We need the alloc/free in all cases, wether we are talking to real HW or
hypervisor. Alloc free is what allocates linux virtual irq numbers (or
irq_desc's if your prefer) and what sets up the irq_desc->irq_chip to
the appropriate thing for MSIs on that machines. Thus it's really the
required step for everybody.
The thing you seem to be mixing up is allocating of linux virtual irqs
(picking an irq desc) and allocating of a HW vectors on your platformn
(which happens to be the same pretty much on x86 nowdays no ? That is,
they have the same numbering domain don't they ?).
That is, while in the HV case, we don't allocate HW vectors (the HV does
it for us), we still need to allocate linux irqs, setup the irq desc,
and hook them up.
> > You seem to absolutely want to get the HV case to go throuh the same
> > code path as the "raw" case, and that will not happen.
>
> Yes I do. Because that is the only sane approach for a HV to use.

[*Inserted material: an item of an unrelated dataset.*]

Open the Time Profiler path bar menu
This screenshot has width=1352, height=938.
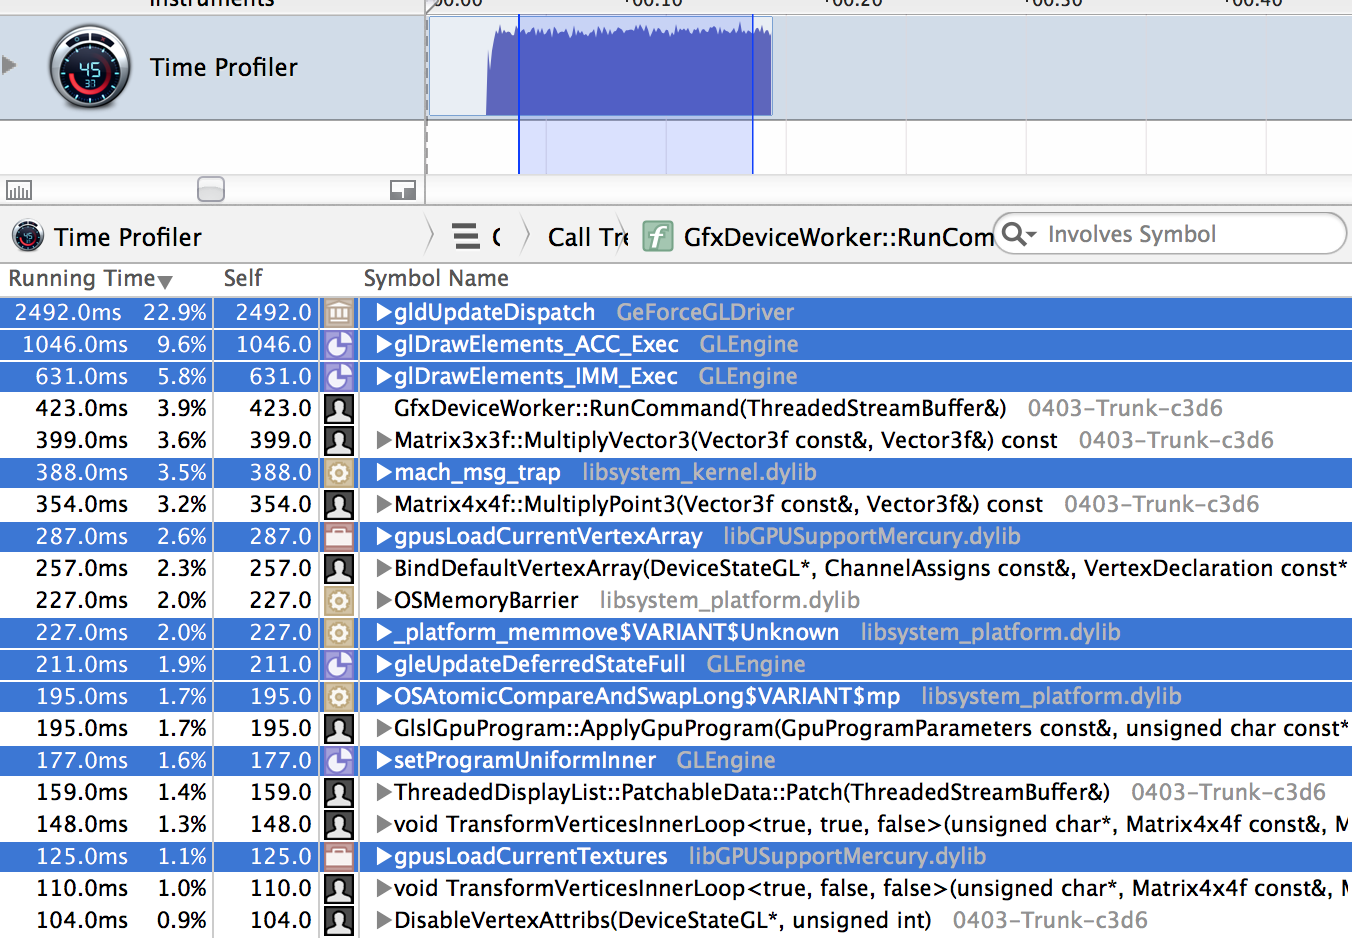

BUT WE DON'T HAVE A CHOICE ON WHAT APPROACH THE HV USES !!!! pfff...
Isn't that clear enough ?
IBM will not change their HV interfaces becasue you don't like them, and
I doubt sun will neither and despite you disagreeing on that, we -do-
have to support them (hell, that's what I'm paid for among other
things :-)
It would be nice if we could dictate all HV and hardware vendors around
how we think they should work and what interfaces they should provide, I
suppose M$ can do that with Windows, but unfortunately, we aren't in a
position to do that.
> And yes we need an irq allocator to call the HV to setup the upstream
> reception of the msi message.
Not sure I completely parse the above.
> However I don't think it will be to hard to support your HV once we get
> the real hardware supported. I just refuse to consider it before we have
> figured out what makes sense in the context where we have to do everything.
Hrmph....
> > .../... (irq operations)
> >
> >> These because they are per irq make sense as per bus operations unless
> >> you have a good architecture definition like x86 has. Roughly those
> >> operations are what we currently have except the current operations
> >> are a little simpler and easier to deal with for the architecture
> >> code.
> >
> > Oh ? How so ? (easier/simpler ?)
>
> I don't take a type parameter, and I don't take a vector. All of
> that work is done in the generic code.
Well, so basically, the main difference is that we make MSI looks like
MSI-X by providing an alloc/free abstraction that takes an array in all
cases and you make MSI-X look like MSI by working one interrupt at a
time.
Your case avoids a for () loop in the backend, at the cost of being
fundamentally incompatible with our HV approach (and possibly others
like sparc64).
We do pass the MSI vs. MSI-X because it's handy for the HV case to pass
it along to the firmware, though it doesn't have to be used, and indeed,
in the "raw" case, we don't use it.
> > This is indeed a lower level hook to be used by "raw" enable/disable. An
> > other approach would be to remove it, have each backend have it's own
> > enable/disable that obtains the address/data and calls into a helper to
> > program them. This would indeed be a little bit nicer in a layering
> > perspective. But it adds a bit more code to each backend, so we kept
> > things closer to the way they used to be. I don't have a firm reason not
> > to change it however, I need talk to Michael in case he has more good
> > reasons to keep it that way around.
>
> The current code in the kernel already is structured that way because
> we have to reprogram the msi message on each irq migration. Not using
> a helper to write the message would be a noticeable change and require
> a fair amount of code rewriting on the currently supported
> architectures.
We never proposed not to use a helper to write back the message. We are
missing such a helper in the current implementation, true, but that
doesn't mean we are opposed to havign it, on the contrary.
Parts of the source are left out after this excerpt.